The COST of Relocations Act mandates federal agencies to conduct and publicly report a benefit-cost analysis, reviewed by the Inspector General and Congress, before undertaking significant employee or agency relocations.
Chris Van Hollen
Senator
MD
The COST of Relocations Act mandates federal agencies to conduct a thorough benefit-cost analysis, aligned with OMB guidelines, before undertaking significant employee relocations or administrative restructurings. This analysis must assess the relocation's impact, justify its costs, and include detailed employee engagement and risk mitigation plans. The agency's Office of Inspector General then reviews the analysis and reports findings to Congress, ensuring transparency and accountability in the relocation process. The Act aims to ensure responsible use of federal funds and minimize disruption to agency operations and stakeholders.
Ever wonder if moving a big chunk of a federal agency across the country is actually worth the taxpayer money? The 'COST of Relocations Act' aims to answer that question before the moving trucks get booked. This bill mandates that federal agencies perform a detailed benefit-cost analysis before undertaking what it calls a 'covered relocation' – essentially, shifting a significant number of jobs (more than 5% or 100 employees, whichever is less) outside their current commuting area or moving a whole agency component.
So, what does this analysis involve? It's not just about crunching numbers. According to Section 2(b), agencies need to follow established Office of Management and Budget (OMB) guidelines (specifically, Circular A4) and produce a report covering a lot of ground. Think: what outcomes they expect, how the move achieves them, metrics for success, a plan for employee engagement, impacts on stakeholders (like the communities losing and gaining the jobs), and a full strategy covering staffing, costs, timelines, and risks. They also have to assess how the move affects the agency's ability to actually do its job, both short-term and long-term. The idea is to get a comprehensive picture before committing potentially huge resources. Most of this report would eventually be made public, though sensitive or proprietary details can be withheld.

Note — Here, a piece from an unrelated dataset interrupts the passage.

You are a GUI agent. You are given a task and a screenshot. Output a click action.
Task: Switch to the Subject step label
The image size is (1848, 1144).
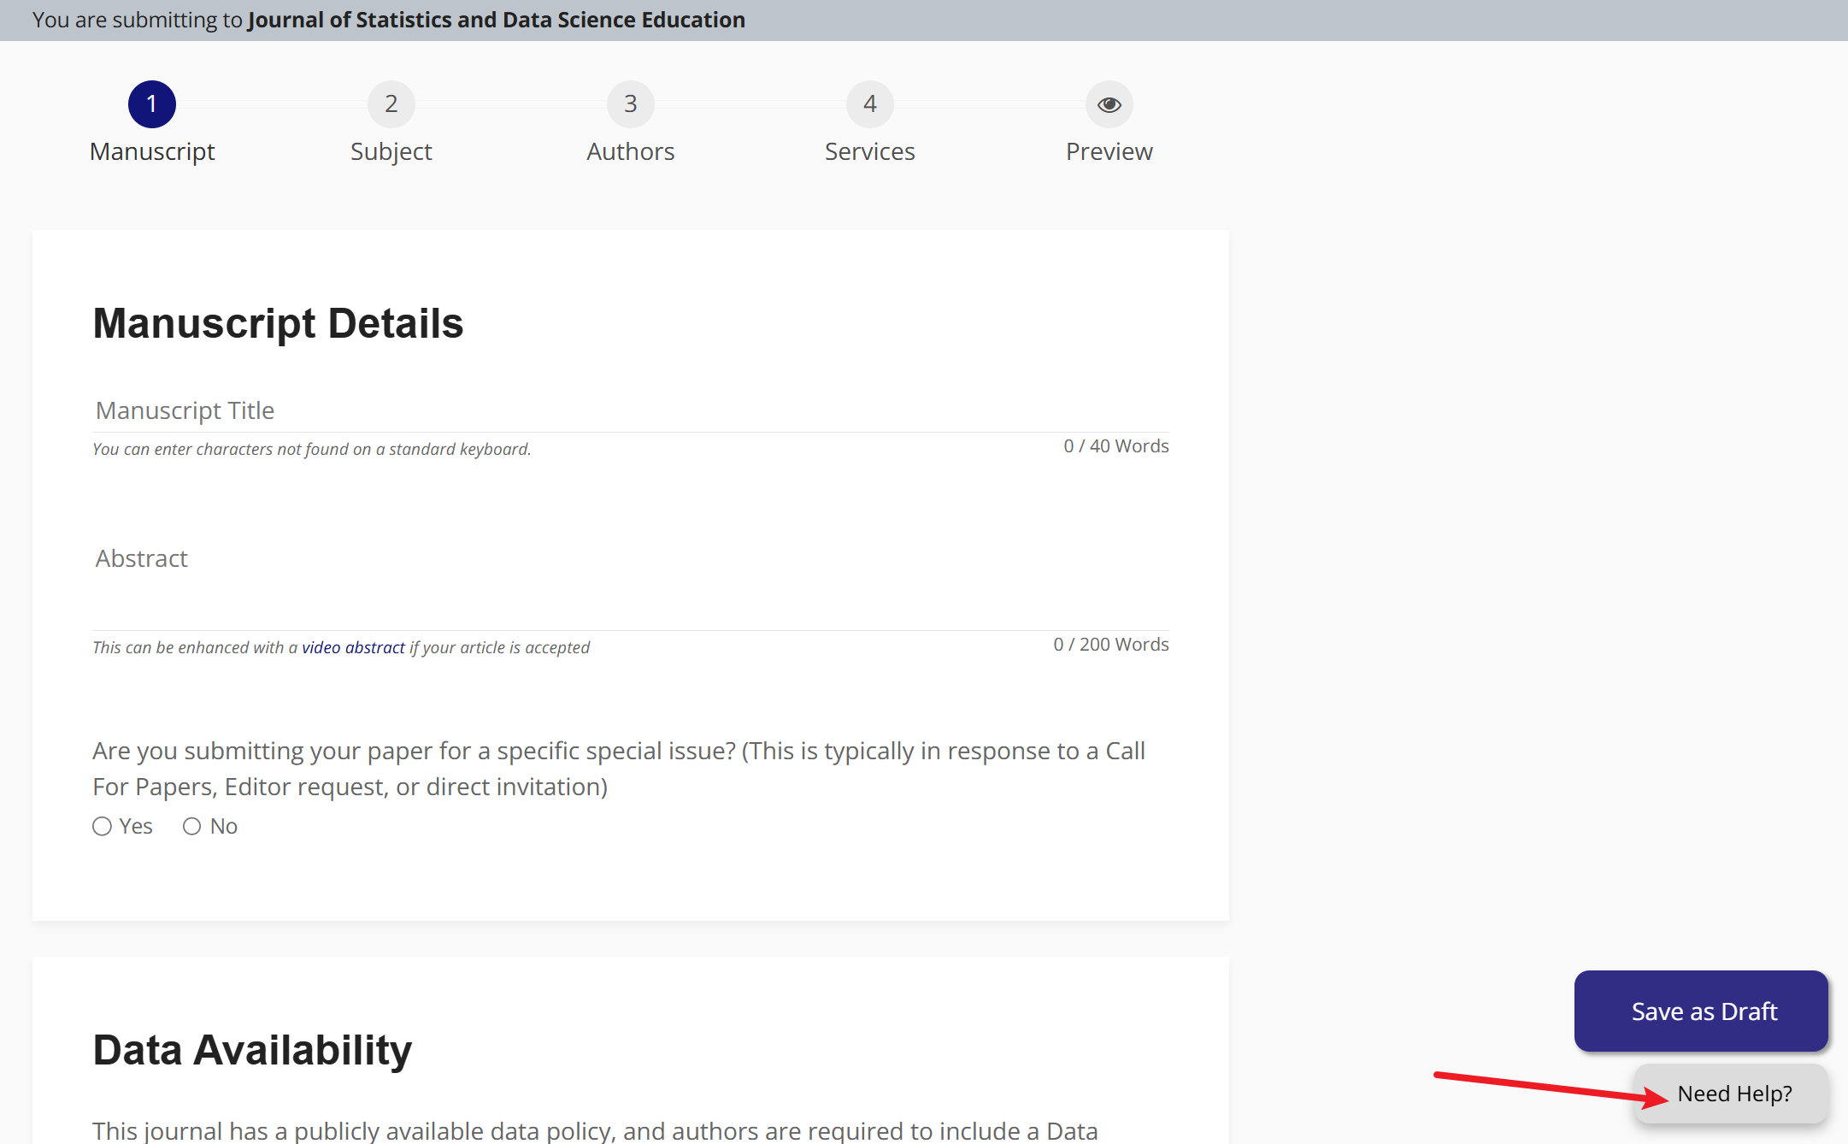[x=391, y=151]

It's not just an internal exercise. Section 2(c) requires the agency to send its unredacted analysis to its own Office of Inspector General (OIG). The OIG then has 90 days to review the agency's homework, checking the data, the conclusions, and whether the analysis truly followed the OMB guidelines sufficiently to justify spending federal dollars. If the move involves shifting jobs out of the Washington D.C. area (the 'National Capital Region'), the OIG also has to compare real estate options. This OIG report then goes straight to key congressional committees, adding a layer of oversight.
What does this mean practically? For federal agencies planning a big move, it adds a significant planning and justification step. No more moving first and figuring out the full impact later. For federal employees, it could mean more transparency about potential relocations affecting their jobs, but potentially also more bureaucratic process around those decisions. For taxpayers, the goal is clearer accountability – ensuring major, costly relocations are based on solid reasoning and not just impulse. It's important to note this doesn't replace any existing rules for agency moves (Sec 2(d)); it adds this specific cost-benefit analysis requirement on top for relocations meeting the size threshold.